Population: 66 million
Internet penetration: 92%
17th June 2024

In France, it has been a year of billionaires buying media assets. Amidst increased concerns about media independence, debates about how regulation can support media pluralism and how journalists can approve appointment of leading editors are echoing through the work of the Estates General of News created by President Macron.

In spring 2024 it was announced that leading 24-hour TV channel BFMTV, previously owned by the billionaire Patrick Drahi, is to be sold. The purchaser is the billionaire shipping magnate Rodophe Saadé, whose group has bought the Marseille-based newspaper La Provence and the former business paper, La Tribune, now reborn as a Sunday newspaper La Tribune Dimanche, and a 10% share in the TV station M6.

During the summer of 2023, journalists at the famous Sunday newspaper Le Journal du Dimanche (JDD), recently acquired by billionaire Vincent Bolloré, held a 40-day strike against the appointment of a new right-wing editor-in-chief. Fearing that the new leadership might convert the paper into a tool for the far right, many politicians and personalities supported the movement. Almost 90% of the journalists resigned and it led to a major debate in France about the role of journalists in approving the editor-in-chief. Some presume Bolloré will adopt the strategy with the JDD that he did with CNews, which became the closest thing in France to a Fox News-type channel in the years after he bought it. However, a dramatic decision by the French highest administrative court may change this, by calling on Arcom, the media regulator, to better enforce its political plurality requirements over CNews.

Les Echos, a daily business newspaper, has had a year without an editor after the journalists and owner (LVMH) failed to agree on the appointment. In September 2023, the journalists voted against the owner’s proposed candidate, the current deputy editor. LVMH’s next candidate, Christophe Jakubyszyn, a famous economic journalist from BFM Business, was submitted to another vote by the newsroom in April 2024 and approved, by 213 for and 20 against.
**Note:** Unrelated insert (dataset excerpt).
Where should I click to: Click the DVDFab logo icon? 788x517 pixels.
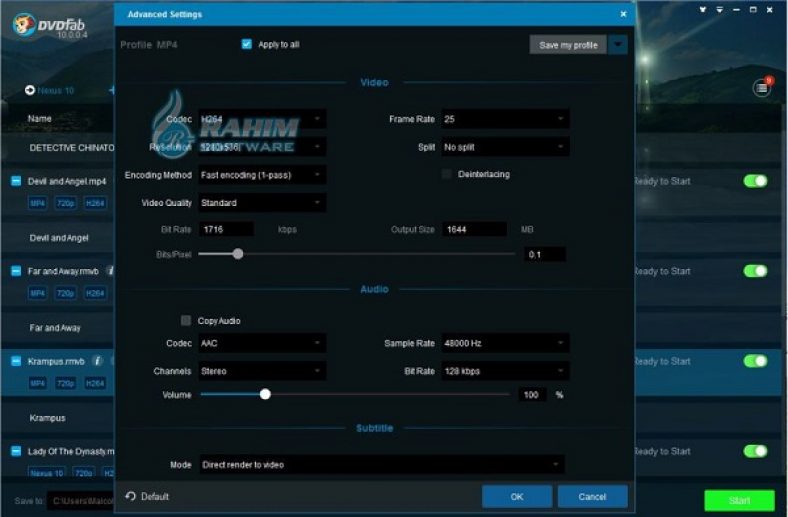coord(25,24)
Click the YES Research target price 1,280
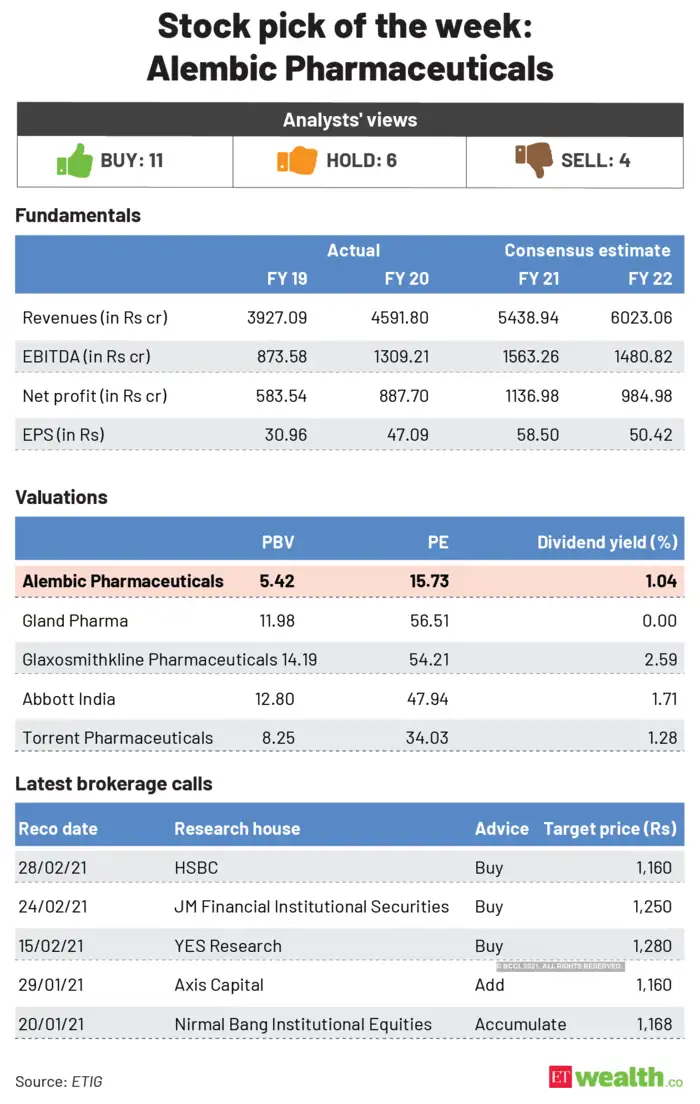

Les Echos, Le Monde, and some other newspapers have this ‘right of agreement’. The question of how it could be extended to any newsroom in France, where commercial media support 70% of the cost of news1 in France compared to 30% by public TV and radio, together with how regulation should protect media independence, is part of the agenda of the Estates General of News launched by President Macron in October 2023. Proposals are expected in June 2024.

Relations with platform companies will no doubt feature in those recommendations. So far relations between French publishers and platforms have ebbed and flowed, with a mixture of fines and deals. In March 2024 the competition authority fined Google €250m on the grounds of not respecting some of its commitments to publishers on remuneration for content shown online, as well as how information was shared with them.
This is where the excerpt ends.